--- DOCUMENT EXCERPT ---
*** Begin section ***
-Caveat Lector-

British "Queen of Iraq" rests in Baghdad cemetery
11 May 2006 01:03:12 GMT
Source: Reuters

 By Ibon Villelabeitia

BAGHDAD, May 11 (Reuters) - The cemetery gate groans and the gaunt grave 
keeper leads the visitor along rows of broken tombs.
"There she is," Ali Mansur says pointing to a sandstone gravestone. "I take 
care of her. But nobody visits."

Gertrude Bell, a British traveller, writer and linguist, was one of the most 
powerful women of the 1920s, an adviser to empire builders and confidante to 
kings.

An "oriental secretary" to British governments, she is credited with drawing 
the boundaries of modern Iraq out of the ruins of the Ottoman Empire at the 
end of World War One.

Now, as her colonial creation stands on the verge of breakdown because of 
sectarian violence, the woman dubbed the "Queen of Iraq" lies in a forgotten 
cemetery in Baghdad.

Nearly 80 years after Bell's death and more than three years after U.S. 
forces invaded to oust Saddam Hussein, many fear Iraq's unity is threatened 
by killings, roving militias and the fear that is uprooting families. Some 
believe the country could split into three sectarian and ethnic regions.
Prime Minister-designate Nuri al-Maliki has pledged to put together a 
coalition government that would unite Iraq's long competing communities of 
Shi'ite Muslims, Sunni Arabs and Kurds and avert a slide into all-out 
sectarian and ethnic conflict.
But as history shows, modern Iraq, the land of ancient Mesopotamia, has been 
a divided nation since its creation.

OTTOMAN PROVINCES

Bell and her fellow colonialists settled Iraq's borders by merging the old 
Ottoman provinces of Mosul, Baghdad and Basra, seeking to secure British 
interests and with scant regard for tribal and ethnic boundaries.

"I had a well spent morning at the office making out the southern desert 
frontier of the Iraq," Bell, who specialised in Arabic and Persian 
languages, wrote to her father in 1921.

What emerged was a centralised state with three peoples with differing aims, 
ideals and beliefs: non-Arab Kurds in the mountainous north, Shi'ite Muslims 
in the south and Sunni Arabs in Baghdad and in the rest of the heartland.

In 1958, a group of nationalist military officers ousted the puppet monarchy 
Bell had helped install in a bogus referendum in 1921 that passed with 96 
percent of the vote.

She had also helped draw up many of the policies that were later taken up by 
Saddam's Baath Party and which exacerbated the centuries-old tensions 
between Shi'ites and Sunnis.

She ensured that a Sunni elite, previously favoured by the Sunni Turks 
running the Ottoman territories, dominated the new Iraqi government and the 
army, and that the majority Shi'ites, whom she regarded as religious 
zealots, remained oppressed.

Kurds were denied self-rule so that London could control Kurdistan's oil 
fields and build a buffer against the Russians.
*** End section ***
--- DATA SHOWN ---
*** Begin section ***
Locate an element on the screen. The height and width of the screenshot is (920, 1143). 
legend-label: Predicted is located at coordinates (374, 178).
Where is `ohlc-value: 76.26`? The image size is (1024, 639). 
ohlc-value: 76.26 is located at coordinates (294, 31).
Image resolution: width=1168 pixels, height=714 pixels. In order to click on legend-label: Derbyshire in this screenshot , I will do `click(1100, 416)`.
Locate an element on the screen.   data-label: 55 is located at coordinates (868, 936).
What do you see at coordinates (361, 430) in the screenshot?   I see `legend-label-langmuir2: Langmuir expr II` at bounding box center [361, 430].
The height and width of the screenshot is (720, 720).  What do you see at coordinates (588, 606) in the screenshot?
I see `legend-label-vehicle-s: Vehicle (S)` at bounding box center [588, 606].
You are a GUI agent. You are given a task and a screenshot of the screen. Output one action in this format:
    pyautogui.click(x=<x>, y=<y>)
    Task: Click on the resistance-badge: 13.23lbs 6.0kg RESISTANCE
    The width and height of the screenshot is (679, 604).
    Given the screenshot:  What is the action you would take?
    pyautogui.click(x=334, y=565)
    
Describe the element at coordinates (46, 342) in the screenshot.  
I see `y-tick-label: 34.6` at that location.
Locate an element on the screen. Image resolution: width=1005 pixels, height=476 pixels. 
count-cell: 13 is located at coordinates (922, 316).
*** End section ***
--- YOUR INSTRUCTIONS ---
Go on with the Reuters article about Gertrude Bell's grave in Baghdad, picking up right after its last sentence.

--- SOLVED EXERCISE ---
"I don't for a moment doubt that the final authority must be in the hands of 
the Sunnis, in spite of their numerical inferiority; otherwise you will have 
a ... theocratic state, which is the very devil," Bell wrote in another 
letter.

Years later, Saddam, a Sunni, imposed his brand of Sunni pan-Arabism by 
force, executing tens of thousands of Shi'ites and building a regime around 
tribal and family patronage.

His policies toward Shi'ites and Kurds further accentuated Iraq's three-way 
split. The Shi'ite community gained political power after the Americans 
ousted Saddam.
In December parliamentary elections, Iraqis cast their ballots along 
religious and ethnic lines, turning their backs on the centralised state 
first imposed by Bell and the British authorities and later by Saddam.

When asked by a reporter recently why Iraqi politicians argued so much over 
a new government, President Jalal Talabani quipped: "This is the Iraq our 
British friends created."

Juan Cole, professor of Middle East history at the University of Michigan, 
agreed.

"British policies unbalanced Iraq and Gertrude Bell played a significant 
role in that."

TEA BY THE TIGRIS

Bell, who had an aristocratic upbringing, lived in a more genteel Baghdad 
than today's city of sandbags, armoured vehicles and the bombed-out hulks of 
Saddam-era government buildings.

She wore long muslin dresses and feathered hats and rode side-saddle along 
the banks of the Tigris. In her letters, she describes a Baghdad of tea 
parties, regattas, swimming excursions and luncheons on the verandas of 
colonial buildings.

But as revolt spread and Britain used bombs and poison gas against those 
opposed to its presence, she faded from public life.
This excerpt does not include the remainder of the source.